This special issue pairs two terms, new media and American literature, which are rarely put in the same sentence, except as opposites. Essays explore the insights that emerge when we consider their conjoining by examining mediation in general and digital technologies more specifically in the context of American literary history and cultural production. This issue also includes content on an accompanying website, Scalar, which publishes peer-reviewed multimodal pieces that use new media in their very form.
Curtis Marez's "Cesar Chavez's Video Collection" received an honorable mention for the Don D. Walker Prize sponsored by the Western Literature Association.
Comments from the award committee:
The committee found this piece to be urgent of purpose, crystal clear in articulation, thickly archived, and revelatory in its use of digital technologies to make “hidden histories” newly visible and palpable.

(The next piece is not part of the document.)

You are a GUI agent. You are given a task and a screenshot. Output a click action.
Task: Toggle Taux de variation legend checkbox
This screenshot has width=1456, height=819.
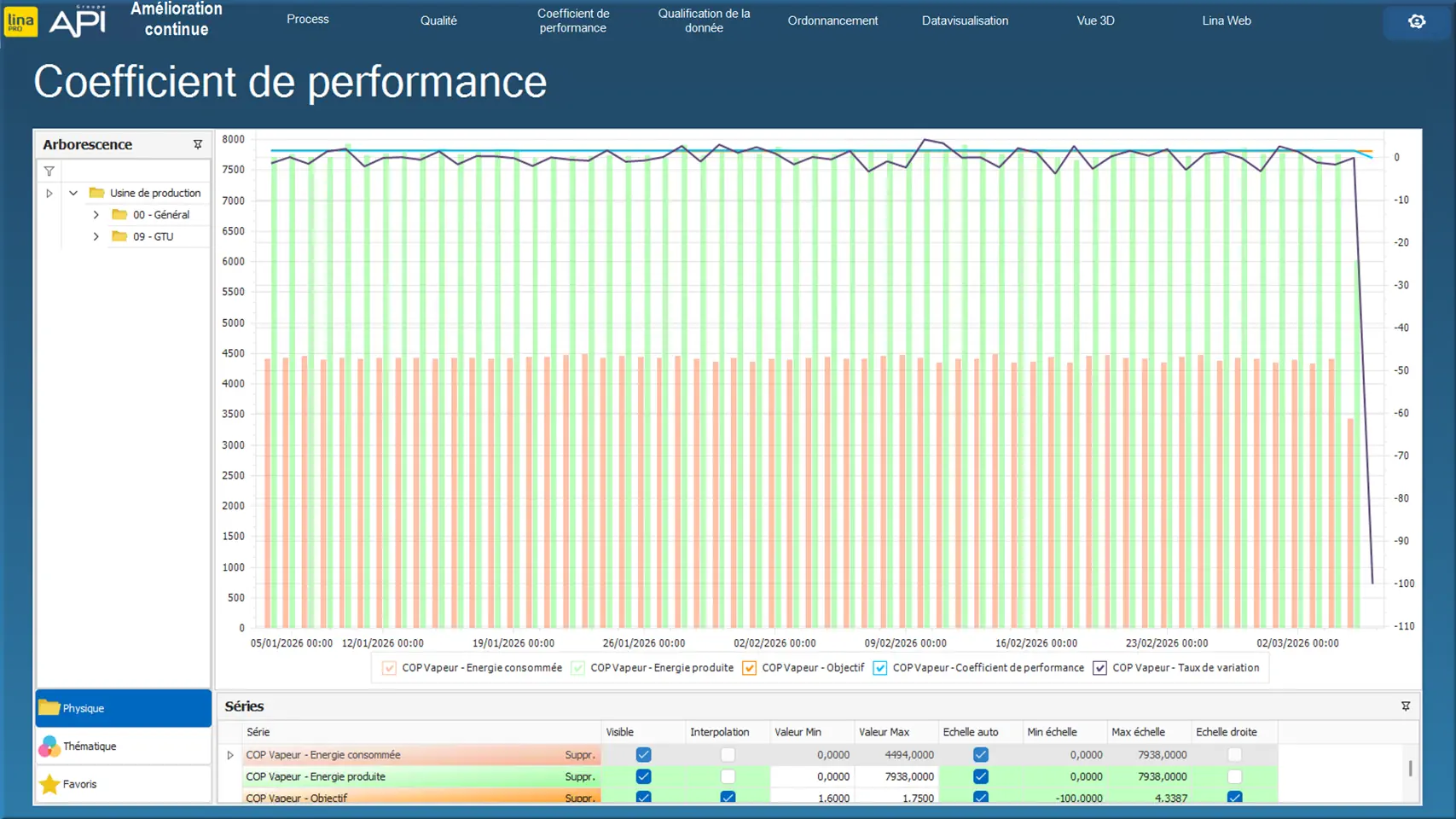click(1100, 668)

Committee members’ comments included the following:
“I loved this piece, not only because it advances the interplay between digital humanities and western American cultural studies, but because it is exemplary in making visible and kinetic what Marez calls the ‘hidden history’ of new media. To be enabled to access farm workers’ creative productions this directly and interconnectedly--as framed by Marez’s insightful commentaries--was compelling; to put visual substance to notions such as ‘new kinds of activist spectatorship’ and to visual technologies as ‘tools for speculative world building’ was revelatory”;
“Curtis Marez's new media work on UFW & visual technologies is an exciting, innovative work of interdisciplinary scholarship that reflects the aspirations of the Walker Award in demonstrating the untapped possibilities of our still unfolding field”
“I found it compelling in multiple ways, from its modeling of new kinds of interactive and interdisciplinary scholarship, to its fresh readings of Chicano/a Studies, visual technologies, and California as ever-complex site of economic, political, and racial conflict.”